= PROBLEM SET =
a – In the post about food shortages reaching Pyongyang, by what percentage were rice rations cut in February?
b – Please extend the post on food shortages in Pyongyang by writing on from its last sentence.

= EXTRACT PROVIDED =
The Beginning of the End: Food Shortages Reach Pyongyang (Updated)

[Update: Welcome to all of you who are coming in from Gateway Pundit and Best of the Web, and many thanks to James Hoft and James Taranto for linking.]

Now that I’ve just spent five days writing this dissertation on North Korea’s worsening food situation, there’s dramatic new information that alters the entire analysis. This may be the single most significant event in North Korean history since the invention of blogs, because if it’s true, the regime is finished.

North Korea’s chronic food shortage has worsened to affect even some of the country’s elite citizens in Pyongyang, a South Korean aid group said Thursday.

The communist nation has not given rice rations to medium- and lower-level officials living in Pyongyang, the capital city, this month after cutting the rations by 60 percent in February, the Good Friends aid agency said in its regular newsletter.

= DATA EXTRACT =
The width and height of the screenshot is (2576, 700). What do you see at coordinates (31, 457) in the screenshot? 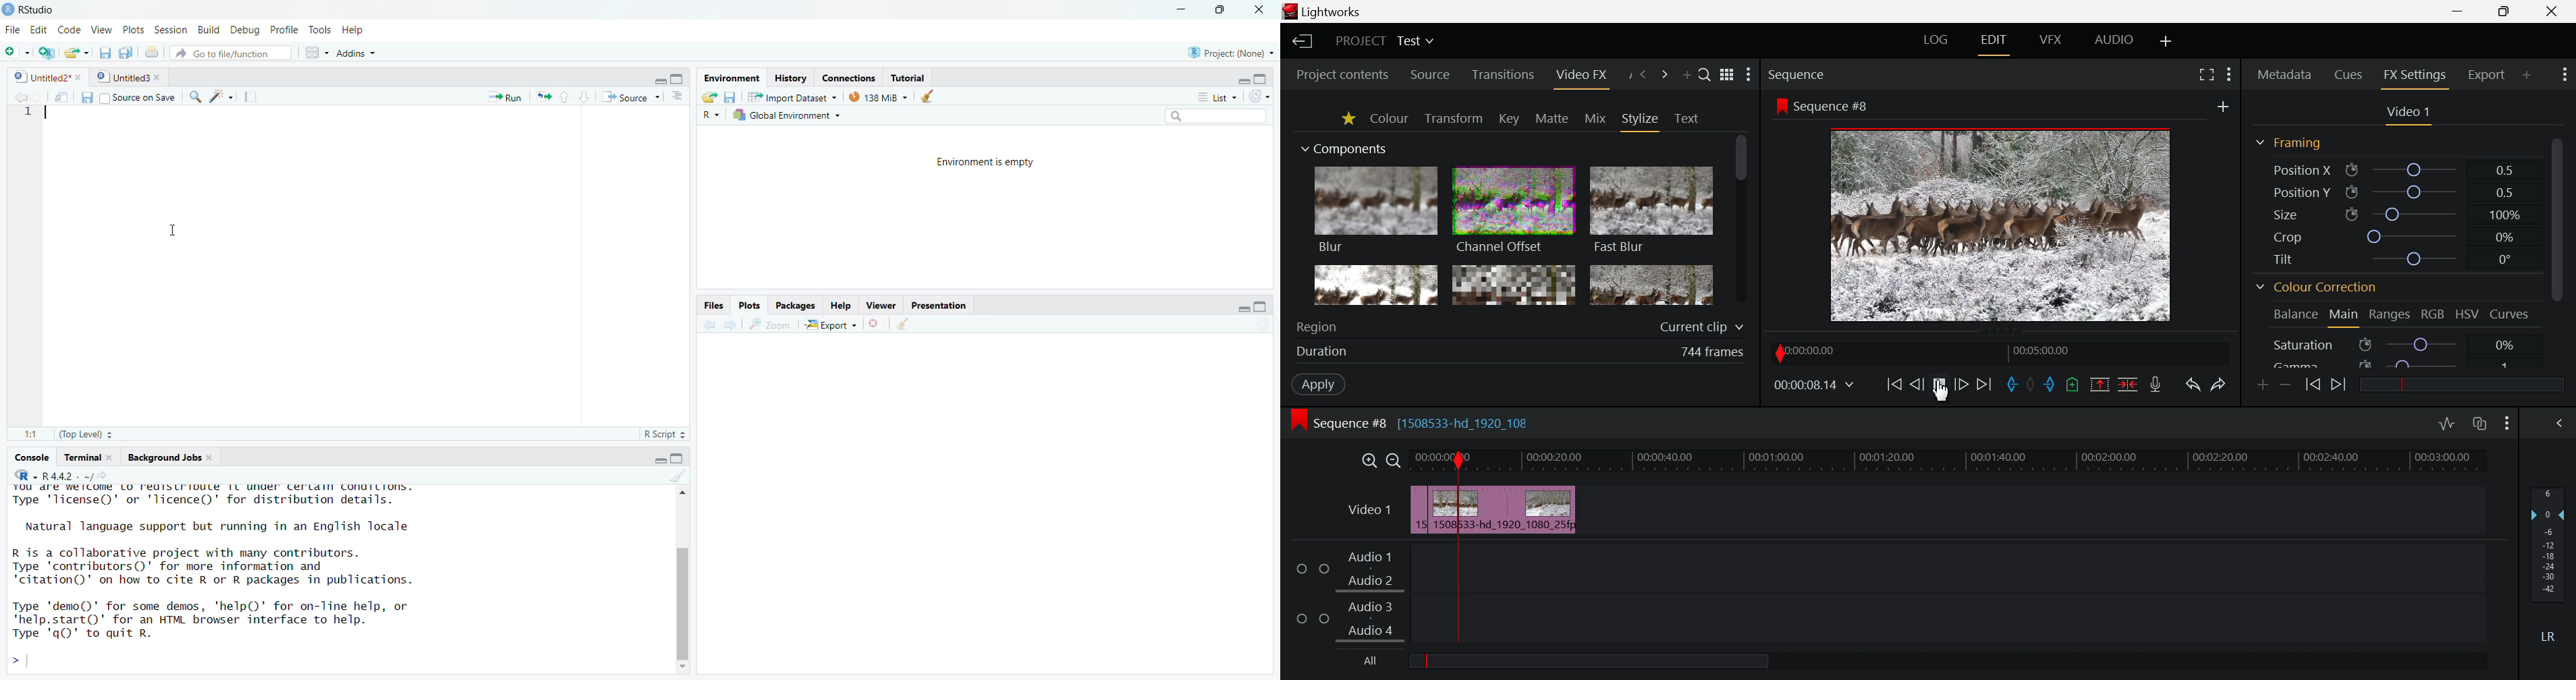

= RESULTS IN ORDER =
a – 60 percent

b –
Pyongyang citizens are considered the most well-off in the isolated, impoverished country, where the government controls most means of production and operates a centralized ration system. Only those deemed most loyal to Kim Jong Il’s regime are allowed to live in the capital. [AP]

More at Sky News. The report notes that in the countryside, workers are receiving no food at all and aren’t showing up for work because they’re too weak to plant crops.

The regime has contained and survived mass-casualty famine and dissent in the countryside before. A severe downturn in Pyongyang, however, is a game-changer. If the regime can’t even feed its elite, it’s going to have to take some chairs away from the banquet table. That means commissars and apparatchiks will shiv each other for the remaining chairs as though their lives depend on it. A rumored phase-out of the “military first” policy introduces a whole new pool of potential coup plotters. This could be the beginning of the end. If the report is true — and if China doesn’t execute an Olympic-sized airlift to reverse those conditions fast — there’s a 70% chance of regime collapse within the next year.

So if North Korea asks us for food aid, what should we say? We should agree, as long as the World Food Program can distribute the food through its own distribution system to every single county, village, Army barracks, and concentration camp. No exceptions. Wouldn’t that be saving a repellent regime? No, that would be a humane way of destroying a repellent regime that was built on isolation and xenophobic mythology.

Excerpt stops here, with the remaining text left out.